August 4, 2005 at 4:20 am
Hi,
Is there a way of replacing data with icons in a databound grid?
I am using a grid control (currently exontrol's as it has built in editor functions) to pull a recordset and display it. What I need to do is have it display a status icon in column 1, (much like Outlook has the flag, attachment icons etc). AT the moment I have to populate the recordset from SQL server with a number from 1 to 4 for the status and then add a column to the grid, assign an icon and then hide the numeric column.
Is there a better way? Having images stored in the DB, that get pulled staright into display? Pull the database into an array and manually filling a grid?
Any pointers gratefully received.
Colin
August 4, 2005 at 3:32 pm
I would think the easiest way would be to create a new table in your database with only the numbers 1-4 and their corresponding images (or even path to images, if you'd rather). Then you pull the images directly out of the database by joining the tables, and you only end up having to store them once.

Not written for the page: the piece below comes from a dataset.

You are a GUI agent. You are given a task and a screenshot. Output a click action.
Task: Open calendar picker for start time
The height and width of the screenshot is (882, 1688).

Could be wrong, just the first thing that comes to mind. Good luck!
August 5, 2005 at 9:39 am
Colin, it really depends on the specifics of the tools you are using. Is you application a Windows app or a Web app? Are you using the built in Datagrid control that comes with Visual Studio or a third-party control?
The ASP.Net data grid control raises the ItemDataBound event, which allows you examine the contents of each row of the grid after the data is bound to it but before it is displayed -- this makes it fairly easy to substitute a graphic for the data that has been bound to any particular column in the row.
I can't speak to other tools/environments, but there may be something similar in the tools you are using. Good Luck!
August 6, 2005 at 2:10 pm
Thanks for your opinions.
I am writing a Windows app using VB6, I looked at the standard Microsoft grids, but they didn't have all of the features I needed.
I have ended up with the Exontrol ExGrid (http://www.exontrol.com/exgrid.jsp) it has built in cell editors, formatting of data and sorting on multiple columns. It also supports multiple icons per cell, multi column tree formats and databinding!
I have gone back to opening a recordset, setting through the records and adding the data column by column, harder to code but seems to update a lot quicker and stabler than binding to a recordset and then changing 1500 rows.